§ LO QUE HARÁS:
• 1. Reescribe el fragmento de la reseña sobre Lady Gaga que empieza en "Lady Gaga, una" y termina en "códigos del género.", renombrando "Bradley Cooper" como "B. Cooper".
• 2. Según la reseña sobre Lady Gaga, ¿cuáles son las respuestas?
(a) ¿Qué número de versión de «Ha nacido una estrella» es la película en la que actúa Lady Gaga?
(b) ¿Qué tipo de película presentan los hermanos Coen en Venecia?
(c) ¿Cómo se presentó la película de Bradley Cooper en la Mostra, a concurso o fuera de concurso?
• 3. Retoma la reseña sobre Lady Gaga y «Ha nacido una estrella» y continúala a partir de su última frase.

§ TEXTO EXTRAÍDO:
= = =
Lady Gaga, una actriz con poca carne

La artista estadounidense Lady Gaga y el actor estadounidense Bradley Cooper llegan al estreno de la cinta 'Ha nacido una estrella' / Efe
La artista estadounidense Lady Gaga y el actor estadounidense Bradley Cooper llegan al estreno de la cinta 'Ha nacido una estrella' / Efelarazon

La cantante debuta como intérprete en el primer filme dirigido por Bradley Cooper, un fallido remake de «Ha nacido una estrella» mientras que los hermanos Coen presentan en Venecia un western donde vuelven a demostrar su conocimiento de los códigos del género.

Adiós a Lady Gaga, bienvenida Stefani Joanne Angelina Germanotta. O lo que es lo mismo, adiós al transformismo extravagante, al maquillaje circense y al montaje camaleónico y hola a la cara lavada, a la ropa de calle y a la pose de «soy-una-chica-cualquiera». Fue una de las condiciones que Bradley Cooper le puso a la cantante neoyorquina para que interpretara a Ally en la cuarta versión de «Ha nacido una estrella», que se presentó fuera de concurso en la Mostra: tenía que mostrarse vulnerable, sin aditivos ni colorantes. «Él confió en mí como actriz y yo en él como músico», admitió en rueda de Prensa. «Nos unía el vínculo de los debutantes. Para Bradley es su primera película como director, y nunca había actuado en directo, ante el público de un concierto». El interés de este «remake» se limita a comprobar si Lady Gaga sale victoriosa del empeño; es decir, si puede jugar a la contra de su personaje público. Y tampoco es para tirar cohetes, sobre todo, porque Cooper parece demasiado preocupado por chupar cámara y no le deja espacio para que se reinvente como mujer abnegada, que se convierte en reina del pop al mismo ritmo que su marido, medio sordo, alcohólico y cantante en declive, se hunde en la miserias.
= = =
§ DATOS DISPONIBLES:
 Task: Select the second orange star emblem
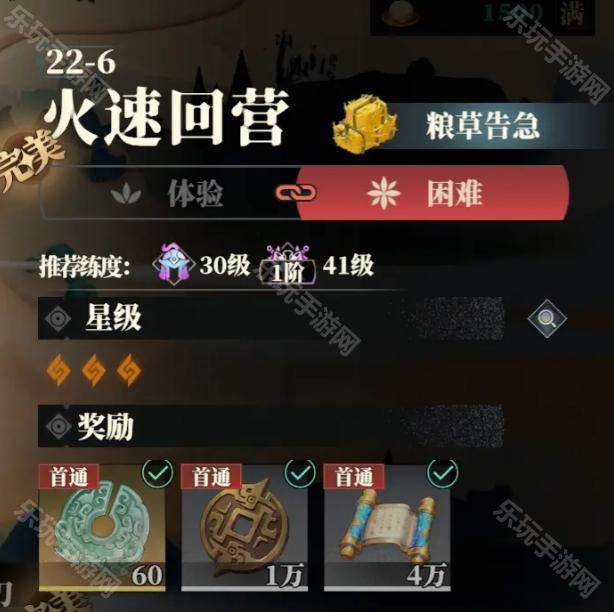tap(94, 370)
= = =
§ RESULTADOS:
• 1.
Lady Gaga, una actriz con poca carne

La artista estadounidense Lady Gaga y el actor estadounidense B. Cooper llegan al estreno de la cinta 'Ha nacido una estrella' / Efe
La artista estadounidense Lady Gaga y el actor estadounidense B. Cooper llegan al estreno de la cinta 'Ha nacido una estrella' / Efelarazon

La cantante debuta como intérprete en el primer filme dirigido por B. Cooper, un fallido remake de «Ha nacido una estrella» mientras que los hermanos Coen presentan en Venecia un western donde vuelven a demostrar su conocimiento de los códigos del género.

• 2.
(a) La cuarta versión.
(b) Un western.
(c) Fuera de concurso.

• 3.
El original de William A. Wellman y, sobre todo, la extraordinaria versión de George Cukor, con James Mason y Judy Garland, planteaban una interesantísima reflexión sobre las exigencias del «star system» en el cine clásico, tanto en su época de máximo apogeo como en uno de sus múltiples periodos de mutación. Ambos filmes eran denuncias contra la industria de Hollywood hechas desde dentro del sistema, ensayos sobre la celebridad y sus efectos adversos en forma de melodrama devastador. Cukor encontró en James Mason una forma de hablar de Judy Garland, cuyos problemas con las drogas y su inestabilidad emocional eran la comidilla de Hollywood.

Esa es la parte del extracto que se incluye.